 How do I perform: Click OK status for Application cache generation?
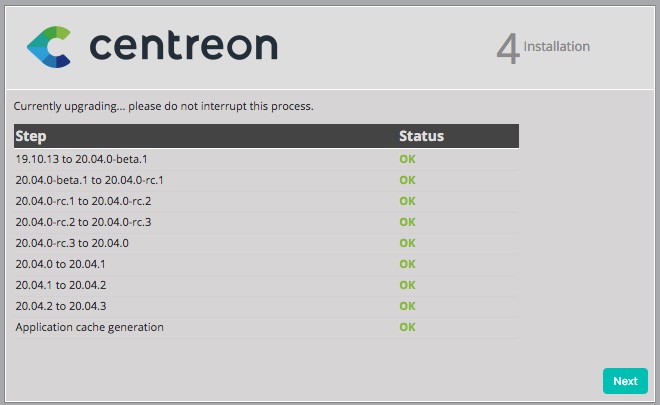point(407,327)
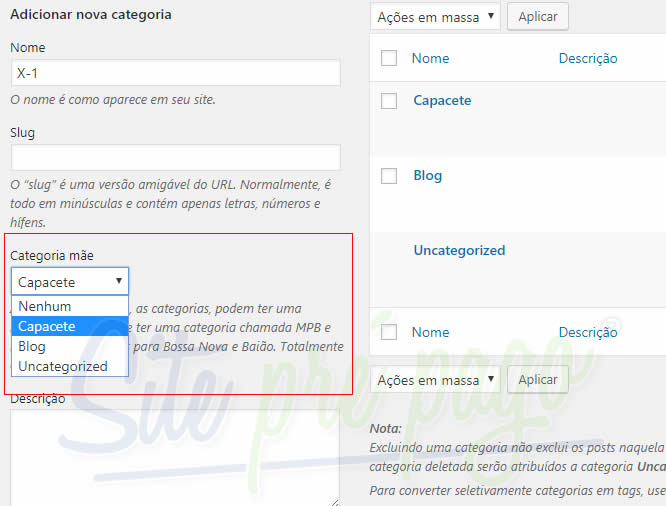
Task: Check the Blog category checkbox
Action: [x=389, y=176]
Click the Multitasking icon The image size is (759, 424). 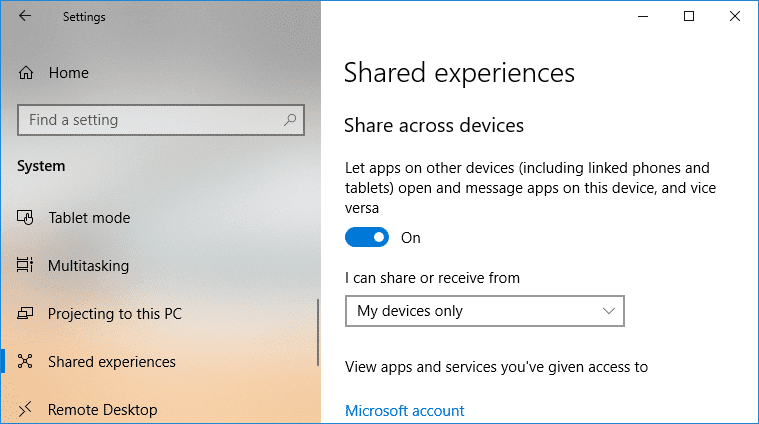(x=26, y=266)
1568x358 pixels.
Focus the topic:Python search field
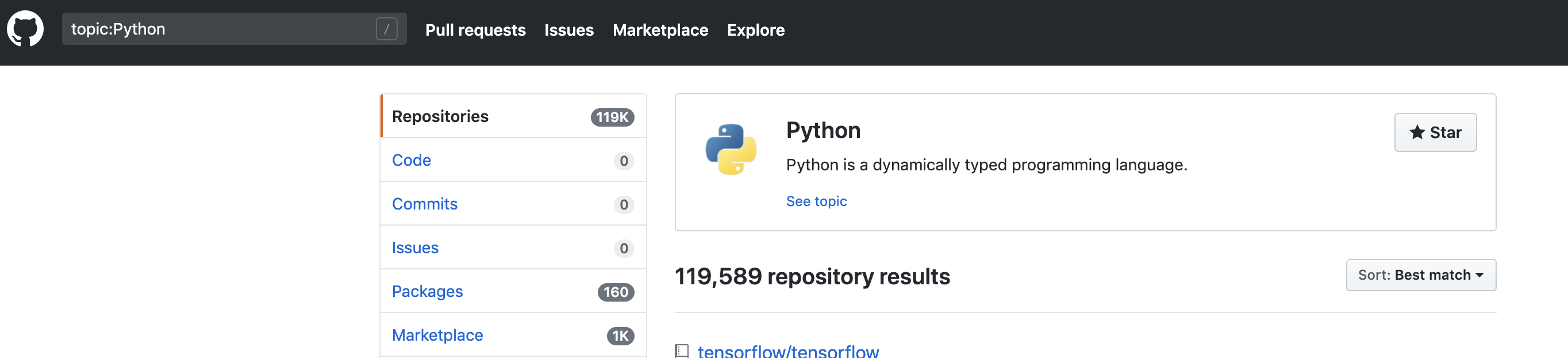pos(219,29)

Exercise description:
Rewrite the stretch from the line containing "1568x358 pixels." through the end of the records, replacing "search field" with "search box" and leaving everything else unchanged. Omit the pictures from your answer.

Output for this exercise:
1568x358 pixels.
Focus the topic:Python search box
pos(219,29)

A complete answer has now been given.